Task objective. Reproduce the birthday walk entry word for word from "We set off before" to "four years ago.".

Provided text.
According to my Fitbit, a piece of technology I love more than I could have ever imagined, I walked around fifteen miles. Which means Celia did too, as we spent the day together. It’s not everyone who would be happy to spend my birthday walking in wind and occasional sunshine across the fens, but fortunately it’s not only poetry and dying mothers that has underpinned our friendship. I’m saying about, as Fitbit speaks metric, so it tells me I walked 26.16 km, and my conversion to imperial is approximate at the least.
We breakfasted on porridge and coffee. Celia normally has tea, so that might explain how even before the washing up was dry she’d broken the coffee pot and managed to move the pull-out table from its runners on one side. Mind, I am the person who threw the kitchen scales out of the galley window and into the mud at the base of the marina where they are doubtlessly puzzling the resident fish.
We set off before either of us could do by more damage, changing our shoes for walking boots, and clothed in several layers against the wind. As a first port of call we were heading for Wicken Fen, a nature reserve run by the National Trust. I went there once with Mother many years ago. We always meant to return but it didn’t happen. Celia and her mother had planned to go, but didn’t make it. So motherly ghosts came with us yesterday. Appropriate for me at least since Mother died on my birthday four years ago.

Excerpted records.
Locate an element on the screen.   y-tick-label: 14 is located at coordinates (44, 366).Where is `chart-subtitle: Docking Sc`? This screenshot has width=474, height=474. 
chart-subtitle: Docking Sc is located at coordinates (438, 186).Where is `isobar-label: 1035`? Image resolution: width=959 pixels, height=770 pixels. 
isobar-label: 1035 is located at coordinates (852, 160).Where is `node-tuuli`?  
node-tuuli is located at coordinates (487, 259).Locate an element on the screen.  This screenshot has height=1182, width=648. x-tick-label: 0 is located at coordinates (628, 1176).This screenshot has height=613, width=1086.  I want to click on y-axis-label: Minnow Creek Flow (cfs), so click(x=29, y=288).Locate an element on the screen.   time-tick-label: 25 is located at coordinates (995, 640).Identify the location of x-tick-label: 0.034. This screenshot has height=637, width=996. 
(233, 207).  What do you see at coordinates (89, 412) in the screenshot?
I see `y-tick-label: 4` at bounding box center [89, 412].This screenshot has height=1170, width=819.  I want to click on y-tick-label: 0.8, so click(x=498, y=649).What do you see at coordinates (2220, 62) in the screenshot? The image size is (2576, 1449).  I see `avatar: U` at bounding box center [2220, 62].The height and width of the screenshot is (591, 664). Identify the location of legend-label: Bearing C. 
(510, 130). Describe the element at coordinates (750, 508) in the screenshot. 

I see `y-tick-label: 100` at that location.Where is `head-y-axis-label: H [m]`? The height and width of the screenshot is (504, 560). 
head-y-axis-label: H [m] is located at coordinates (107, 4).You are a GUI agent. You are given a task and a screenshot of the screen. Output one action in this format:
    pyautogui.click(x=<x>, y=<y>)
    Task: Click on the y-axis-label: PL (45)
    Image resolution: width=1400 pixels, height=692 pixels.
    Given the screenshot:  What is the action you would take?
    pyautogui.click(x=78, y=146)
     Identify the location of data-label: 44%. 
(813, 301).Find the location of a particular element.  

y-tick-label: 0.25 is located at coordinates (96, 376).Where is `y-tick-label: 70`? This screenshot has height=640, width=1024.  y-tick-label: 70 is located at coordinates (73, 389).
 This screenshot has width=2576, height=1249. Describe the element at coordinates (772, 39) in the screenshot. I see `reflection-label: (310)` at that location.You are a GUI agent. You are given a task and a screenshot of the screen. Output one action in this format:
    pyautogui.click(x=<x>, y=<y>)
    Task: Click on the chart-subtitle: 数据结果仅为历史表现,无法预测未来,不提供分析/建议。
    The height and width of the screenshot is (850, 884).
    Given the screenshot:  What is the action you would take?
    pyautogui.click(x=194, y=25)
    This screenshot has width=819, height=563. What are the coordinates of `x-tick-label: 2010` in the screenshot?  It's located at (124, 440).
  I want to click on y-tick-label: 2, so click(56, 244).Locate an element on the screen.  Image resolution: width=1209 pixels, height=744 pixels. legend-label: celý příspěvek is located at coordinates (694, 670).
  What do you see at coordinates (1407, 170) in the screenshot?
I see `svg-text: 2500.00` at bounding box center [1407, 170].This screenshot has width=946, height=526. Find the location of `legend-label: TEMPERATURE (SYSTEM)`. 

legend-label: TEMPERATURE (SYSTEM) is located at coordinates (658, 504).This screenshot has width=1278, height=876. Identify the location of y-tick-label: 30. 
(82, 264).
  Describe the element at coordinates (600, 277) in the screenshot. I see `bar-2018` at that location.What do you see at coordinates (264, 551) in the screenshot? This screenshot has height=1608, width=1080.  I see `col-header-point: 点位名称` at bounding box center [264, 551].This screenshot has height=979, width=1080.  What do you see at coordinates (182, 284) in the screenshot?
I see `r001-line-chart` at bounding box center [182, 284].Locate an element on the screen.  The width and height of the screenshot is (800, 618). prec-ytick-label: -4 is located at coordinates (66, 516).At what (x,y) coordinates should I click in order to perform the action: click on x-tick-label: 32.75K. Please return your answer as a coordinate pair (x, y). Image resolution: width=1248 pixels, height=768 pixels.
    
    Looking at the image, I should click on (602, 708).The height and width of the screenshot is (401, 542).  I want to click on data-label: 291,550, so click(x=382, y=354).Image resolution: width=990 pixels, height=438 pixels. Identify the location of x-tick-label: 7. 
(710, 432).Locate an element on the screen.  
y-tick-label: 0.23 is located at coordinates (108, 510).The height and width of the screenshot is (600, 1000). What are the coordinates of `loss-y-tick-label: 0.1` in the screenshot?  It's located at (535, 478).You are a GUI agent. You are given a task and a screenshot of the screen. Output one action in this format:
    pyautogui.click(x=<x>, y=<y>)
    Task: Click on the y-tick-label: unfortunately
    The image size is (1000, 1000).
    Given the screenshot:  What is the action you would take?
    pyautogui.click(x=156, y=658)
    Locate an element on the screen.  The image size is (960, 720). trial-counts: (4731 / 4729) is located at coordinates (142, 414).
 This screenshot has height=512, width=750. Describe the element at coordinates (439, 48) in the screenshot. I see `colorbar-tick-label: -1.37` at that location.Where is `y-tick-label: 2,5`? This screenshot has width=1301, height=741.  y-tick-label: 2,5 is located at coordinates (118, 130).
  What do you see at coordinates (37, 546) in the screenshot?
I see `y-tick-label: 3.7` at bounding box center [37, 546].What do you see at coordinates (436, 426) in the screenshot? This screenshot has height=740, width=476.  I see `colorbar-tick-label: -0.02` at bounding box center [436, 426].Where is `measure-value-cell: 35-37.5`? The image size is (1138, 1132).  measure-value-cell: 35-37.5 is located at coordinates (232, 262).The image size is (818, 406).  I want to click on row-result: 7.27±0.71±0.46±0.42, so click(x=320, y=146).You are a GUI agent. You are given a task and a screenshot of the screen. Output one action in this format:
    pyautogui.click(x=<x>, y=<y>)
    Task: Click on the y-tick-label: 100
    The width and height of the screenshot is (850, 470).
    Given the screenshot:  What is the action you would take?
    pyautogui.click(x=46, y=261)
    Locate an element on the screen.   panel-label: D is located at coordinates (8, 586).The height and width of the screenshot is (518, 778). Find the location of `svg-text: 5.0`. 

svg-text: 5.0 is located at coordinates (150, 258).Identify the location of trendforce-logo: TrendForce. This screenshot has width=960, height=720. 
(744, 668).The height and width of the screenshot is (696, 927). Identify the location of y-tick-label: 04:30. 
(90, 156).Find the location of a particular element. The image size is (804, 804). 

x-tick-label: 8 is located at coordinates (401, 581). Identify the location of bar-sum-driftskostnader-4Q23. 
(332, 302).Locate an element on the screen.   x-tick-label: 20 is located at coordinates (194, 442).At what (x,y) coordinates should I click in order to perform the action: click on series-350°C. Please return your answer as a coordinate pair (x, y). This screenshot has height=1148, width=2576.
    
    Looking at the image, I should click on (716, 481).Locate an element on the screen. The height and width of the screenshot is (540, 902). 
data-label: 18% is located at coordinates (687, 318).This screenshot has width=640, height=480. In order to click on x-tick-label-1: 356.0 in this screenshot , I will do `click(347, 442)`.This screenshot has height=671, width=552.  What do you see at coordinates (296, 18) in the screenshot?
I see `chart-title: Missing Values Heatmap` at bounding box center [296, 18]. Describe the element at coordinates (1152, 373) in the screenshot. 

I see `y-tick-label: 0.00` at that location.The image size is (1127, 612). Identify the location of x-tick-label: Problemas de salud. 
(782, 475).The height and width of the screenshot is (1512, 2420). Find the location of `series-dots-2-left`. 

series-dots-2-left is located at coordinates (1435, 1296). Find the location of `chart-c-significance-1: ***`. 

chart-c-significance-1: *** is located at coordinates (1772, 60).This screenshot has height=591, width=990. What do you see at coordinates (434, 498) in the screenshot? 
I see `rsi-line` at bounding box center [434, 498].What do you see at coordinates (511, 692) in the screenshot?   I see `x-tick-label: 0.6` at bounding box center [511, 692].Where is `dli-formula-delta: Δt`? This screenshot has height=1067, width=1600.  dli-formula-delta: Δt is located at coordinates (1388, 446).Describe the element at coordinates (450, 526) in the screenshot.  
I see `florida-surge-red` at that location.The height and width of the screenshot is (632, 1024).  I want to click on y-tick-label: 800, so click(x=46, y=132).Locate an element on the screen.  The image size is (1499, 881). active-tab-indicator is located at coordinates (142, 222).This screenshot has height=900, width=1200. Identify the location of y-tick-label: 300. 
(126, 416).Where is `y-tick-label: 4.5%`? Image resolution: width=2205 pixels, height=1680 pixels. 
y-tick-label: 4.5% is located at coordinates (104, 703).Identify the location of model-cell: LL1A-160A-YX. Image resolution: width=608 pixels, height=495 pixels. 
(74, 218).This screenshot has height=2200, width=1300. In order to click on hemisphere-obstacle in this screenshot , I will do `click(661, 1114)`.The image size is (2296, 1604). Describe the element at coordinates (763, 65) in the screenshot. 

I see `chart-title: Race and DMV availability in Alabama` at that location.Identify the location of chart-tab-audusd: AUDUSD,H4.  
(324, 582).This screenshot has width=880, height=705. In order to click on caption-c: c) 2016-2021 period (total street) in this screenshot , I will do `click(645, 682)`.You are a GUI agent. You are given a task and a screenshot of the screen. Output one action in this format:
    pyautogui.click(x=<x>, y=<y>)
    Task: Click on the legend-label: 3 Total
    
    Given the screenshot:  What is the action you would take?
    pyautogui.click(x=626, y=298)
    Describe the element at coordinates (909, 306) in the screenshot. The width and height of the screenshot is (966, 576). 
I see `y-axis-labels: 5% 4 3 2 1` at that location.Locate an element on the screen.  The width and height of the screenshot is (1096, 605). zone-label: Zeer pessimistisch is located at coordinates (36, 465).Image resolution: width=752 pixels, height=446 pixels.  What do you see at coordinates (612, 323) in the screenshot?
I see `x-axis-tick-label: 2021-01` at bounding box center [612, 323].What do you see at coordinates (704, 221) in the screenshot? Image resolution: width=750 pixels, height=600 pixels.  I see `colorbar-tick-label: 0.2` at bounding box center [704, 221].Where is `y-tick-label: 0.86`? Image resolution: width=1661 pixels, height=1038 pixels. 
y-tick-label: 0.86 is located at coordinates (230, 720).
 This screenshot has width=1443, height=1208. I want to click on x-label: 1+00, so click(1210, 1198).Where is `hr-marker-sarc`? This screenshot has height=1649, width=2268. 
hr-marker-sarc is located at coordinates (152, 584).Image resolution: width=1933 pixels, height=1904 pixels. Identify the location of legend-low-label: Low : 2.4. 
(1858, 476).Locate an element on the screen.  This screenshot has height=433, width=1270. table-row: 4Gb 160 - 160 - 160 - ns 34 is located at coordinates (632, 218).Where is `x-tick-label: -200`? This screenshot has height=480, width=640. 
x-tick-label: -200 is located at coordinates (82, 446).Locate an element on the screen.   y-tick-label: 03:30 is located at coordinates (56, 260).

Solved exercise.
We set off before either of us could do by more damage, changing our shoes for walking boots, and clothed in several layers against the wind. As a first port of call we were heading for Wicken Fen, a nature reserve run by the National Trust. I went there once with Mother many years ago. We always meant to return but it didn’t happen. Celia and her mother had planned to go, but didn’t make it. So motherly ghosts came with us yesterday. Appropriate for me at least since Mother died on my birthday four years ago.